_Data excerpts:_
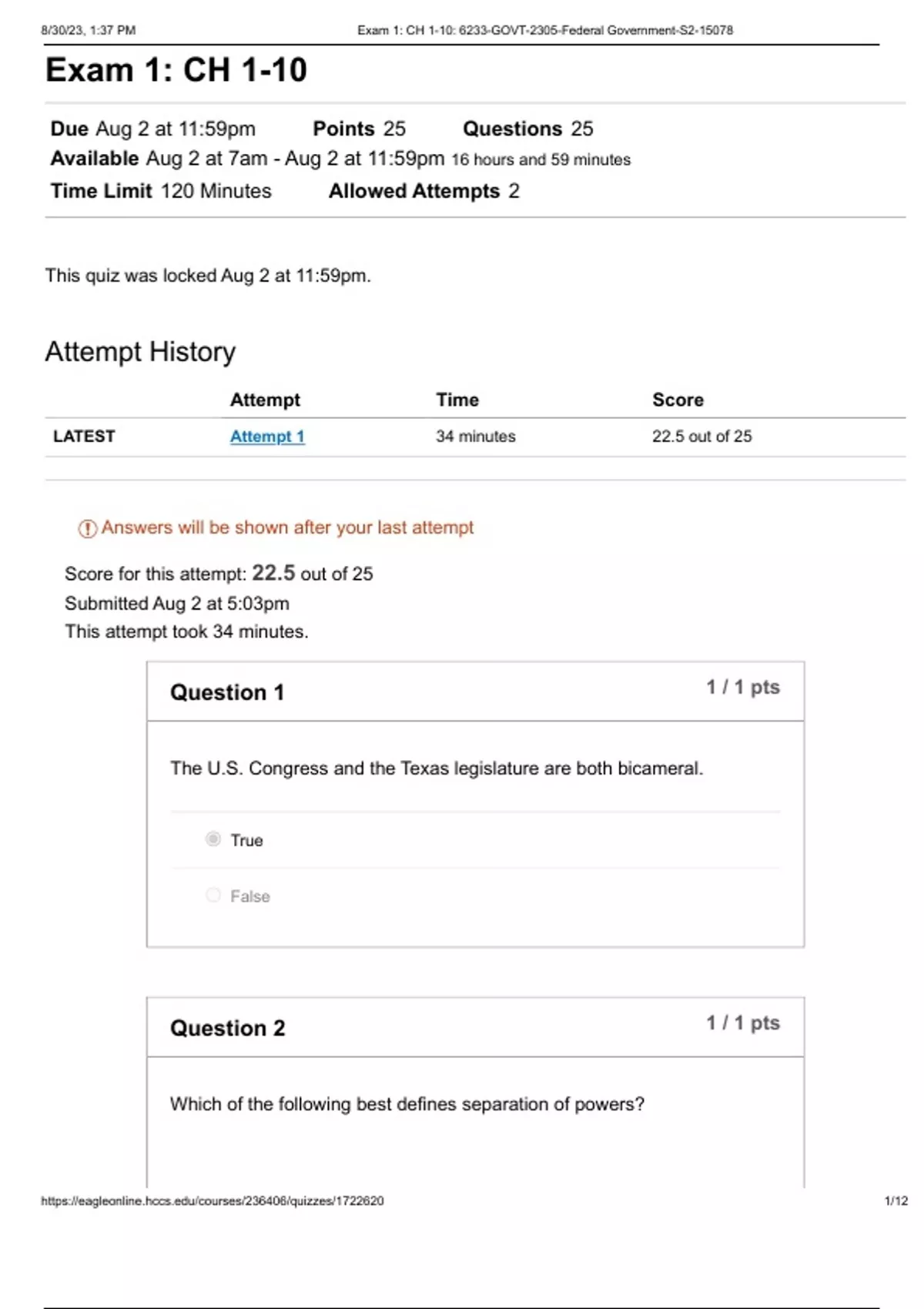This screenshot has width=924, height=1309.
Task: Click the Score column header
Action: 678,400
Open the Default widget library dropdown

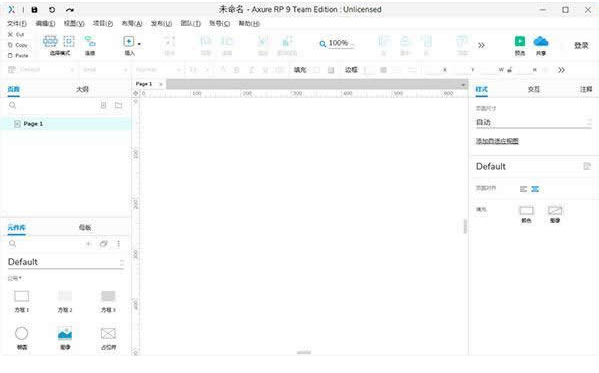(66, 262)
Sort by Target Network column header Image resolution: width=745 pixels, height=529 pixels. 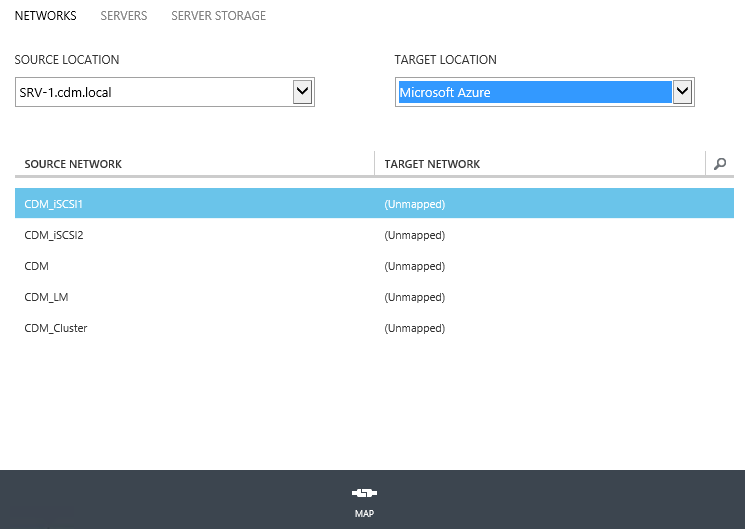[x=432, y=164]
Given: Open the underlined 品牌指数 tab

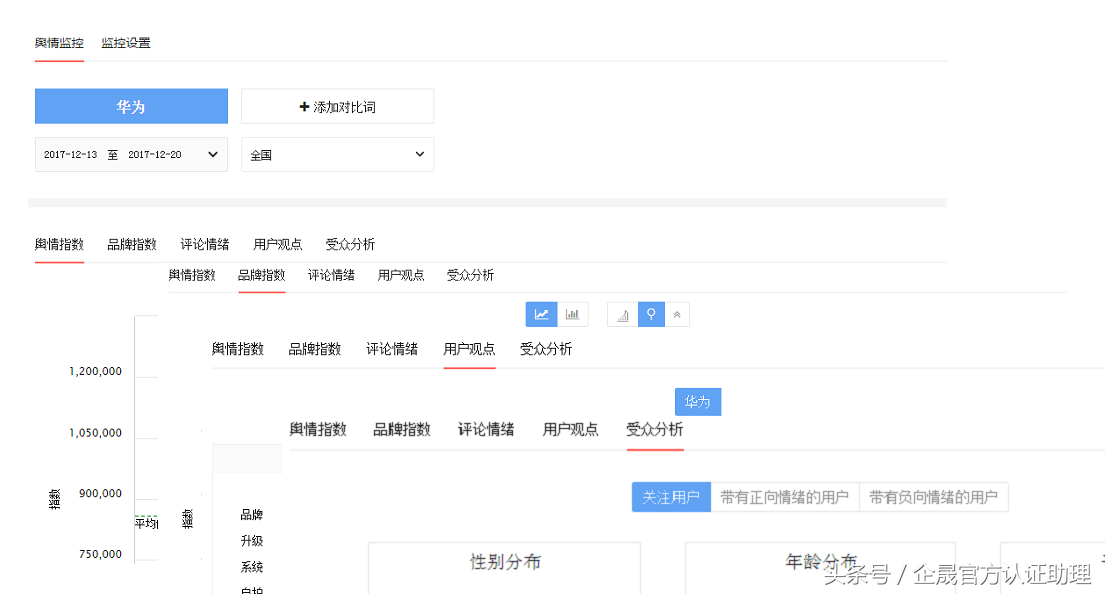Looking at the screenshot, I should click(x=261, y=275).
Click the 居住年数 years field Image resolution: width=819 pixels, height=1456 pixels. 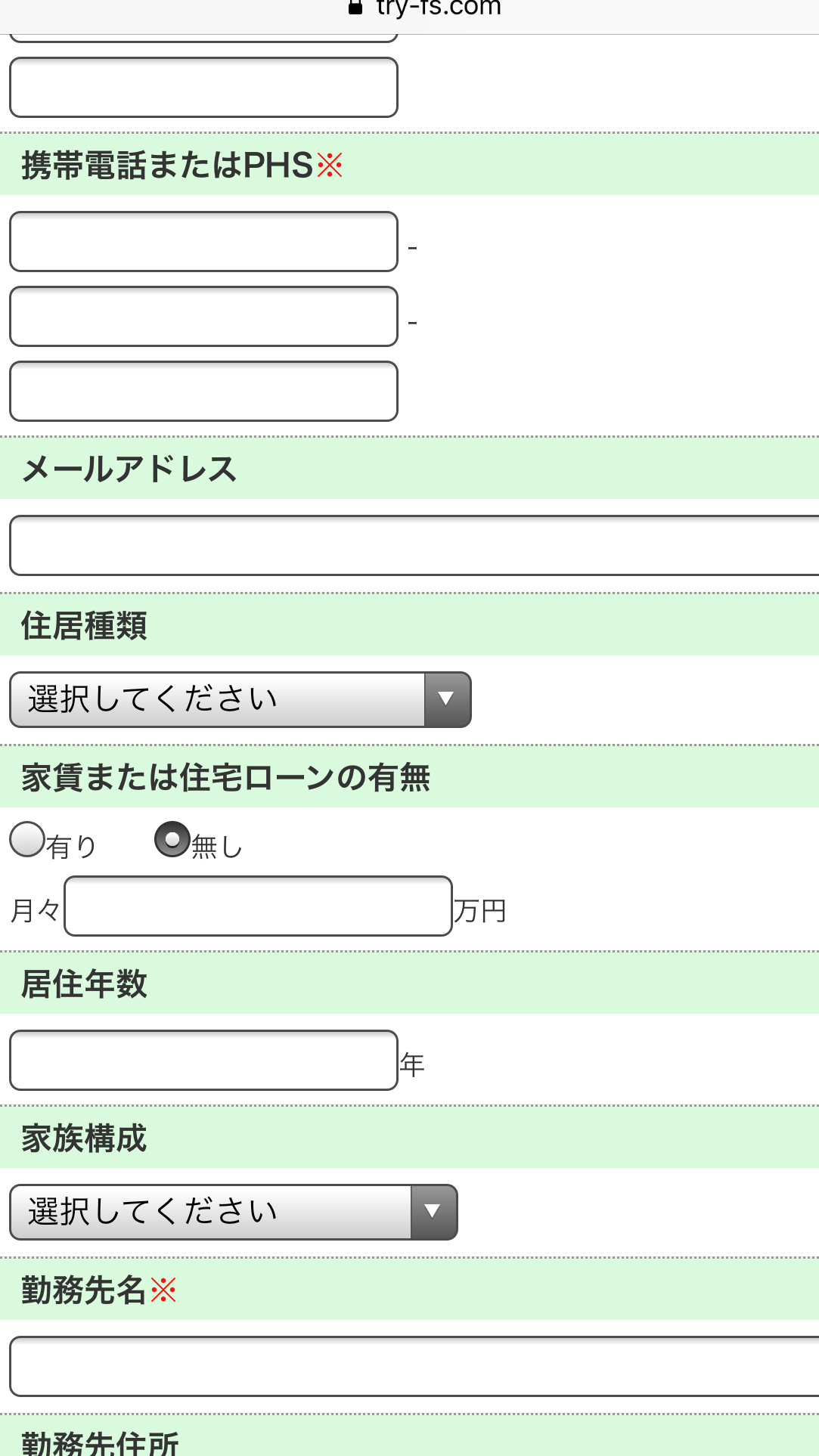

_What you have to do:_
Quote precisely the lines of the data from the line containing "Given: Open the underlined 品牌指数 tab" through its final line, both included, excluding pictures.

_Response below:_
Given: Open the underlined 品牌指数 tab

Looking at the screenshot, I should click(x=261, y=275).
Click the 居住年数 years field Image resolution: width=819 pixels, height=1456 pixels. 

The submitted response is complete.